VC4 Africa started in 2007 when Ben White went to a meeting of the African Venture Capital Association in Dakar. It became clear at this meeting that its members were all focused on the “big deals” and that there was a gap in small-scale, start-up finance. As co-founder Ben White of VC4Africa told us:”Micro-finance is very limiting. It’s just too small. So there’s a missing middle between it and the big deals.”

Rather than set out to raise that capital, White sought to create a platform that would create a community that would allow entrepreneurs to describe what they were doing (or wanted to do) and offered investors a place to come and see what was happening:”The investor can connect with a start-up in Accra but also the Ghanaian community in a city like Amsterdam might also help.”
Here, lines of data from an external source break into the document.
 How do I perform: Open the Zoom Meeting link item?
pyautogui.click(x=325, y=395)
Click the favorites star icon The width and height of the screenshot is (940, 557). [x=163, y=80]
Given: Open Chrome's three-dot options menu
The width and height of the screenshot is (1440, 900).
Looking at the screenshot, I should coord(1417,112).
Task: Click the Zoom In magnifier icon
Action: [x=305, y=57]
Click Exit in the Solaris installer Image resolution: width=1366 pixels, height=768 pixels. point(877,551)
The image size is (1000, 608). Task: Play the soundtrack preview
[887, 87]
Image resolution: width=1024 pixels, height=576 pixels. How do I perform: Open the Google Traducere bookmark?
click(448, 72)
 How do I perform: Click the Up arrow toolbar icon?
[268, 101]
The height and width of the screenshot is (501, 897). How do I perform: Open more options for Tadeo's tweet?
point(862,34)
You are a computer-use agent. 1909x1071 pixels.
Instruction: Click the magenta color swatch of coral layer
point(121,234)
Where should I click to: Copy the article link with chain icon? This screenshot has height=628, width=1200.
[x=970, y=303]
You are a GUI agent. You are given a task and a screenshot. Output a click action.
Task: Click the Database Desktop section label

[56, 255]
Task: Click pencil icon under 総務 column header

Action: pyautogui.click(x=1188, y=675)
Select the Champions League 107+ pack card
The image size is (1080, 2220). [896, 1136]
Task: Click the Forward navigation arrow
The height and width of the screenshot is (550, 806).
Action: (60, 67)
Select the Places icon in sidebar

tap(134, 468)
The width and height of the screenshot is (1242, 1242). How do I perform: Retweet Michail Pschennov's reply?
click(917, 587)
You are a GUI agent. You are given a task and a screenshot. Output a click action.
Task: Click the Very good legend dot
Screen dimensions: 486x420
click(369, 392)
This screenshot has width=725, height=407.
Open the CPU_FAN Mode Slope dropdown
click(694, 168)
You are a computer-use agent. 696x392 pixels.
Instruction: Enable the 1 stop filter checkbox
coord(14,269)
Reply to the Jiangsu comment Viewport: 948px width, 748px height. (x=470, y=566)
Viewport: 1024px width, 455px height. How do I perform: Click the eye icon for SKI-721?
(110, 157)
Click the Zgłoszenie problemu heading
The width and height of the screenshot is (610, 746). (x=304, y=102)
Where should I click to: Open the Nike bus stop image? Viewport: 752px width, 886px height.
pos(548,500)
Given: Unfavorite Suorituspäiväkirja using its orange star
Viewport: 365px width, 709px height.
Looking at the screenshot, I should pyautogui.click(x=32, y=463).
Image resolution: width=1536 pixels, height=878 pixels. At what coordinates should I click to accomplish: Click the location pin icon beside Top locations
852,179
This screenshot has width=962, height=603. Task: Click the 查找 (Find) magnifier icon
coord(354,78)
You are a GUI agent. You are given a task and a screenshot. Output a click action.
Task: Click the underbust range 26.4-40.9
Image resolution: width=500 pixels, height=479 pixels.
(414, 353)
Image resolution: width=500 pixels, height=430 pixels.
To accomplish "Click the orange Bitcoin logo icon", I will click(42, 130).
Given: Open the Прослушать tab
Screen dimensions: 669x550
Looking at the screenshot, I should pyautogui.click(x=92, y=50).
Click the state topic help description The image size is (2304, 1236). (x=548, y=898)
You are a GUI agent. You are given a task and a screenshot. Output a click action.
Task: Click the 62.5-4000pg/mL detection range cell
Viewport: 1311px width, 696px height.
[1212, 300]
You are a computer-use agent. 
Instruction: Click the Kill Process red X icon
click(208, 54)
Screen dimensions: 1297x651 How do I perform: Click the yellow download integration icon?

What started as a hobby on the Ning platform went professional as Bill Zimmerman (of ActivSpaces in Cameroon) and white came together to launch the platform. It now has 4,400 members and is still growing:”We put the focus on getting quality. New members are screened and vetted through a registration form that acts as a background check.”

Members can post a description of their project and 2,000 of them have done so from 25 different countries. So where did most of them come from?”The top ‘usual suspects’ are Kenya, Nigeria, Ghana and Cameroon. The latter is because of Bill Zimmerman’s work with ActivSpaces there. There have been some nice surprises like an entrepreneur in Togo and some individuals from Ethiopia.”

What’s bad news for Europe has been good news for the continent:”The European investment community is looking at Africa because of the problems in Europe. But there’s also lots of members from the BRICs and south-south relations.”

The impact of these kind of soft networks are hard to track but White and Zimmerman give several examples:

• The entrepreneur in Togo teamed up with one in Nigeria after they found they had a shared passion for education and are now developing an Android app together.

• Members in the community lend their expertise through mentoring. Often there are daily exchanges through e-mail.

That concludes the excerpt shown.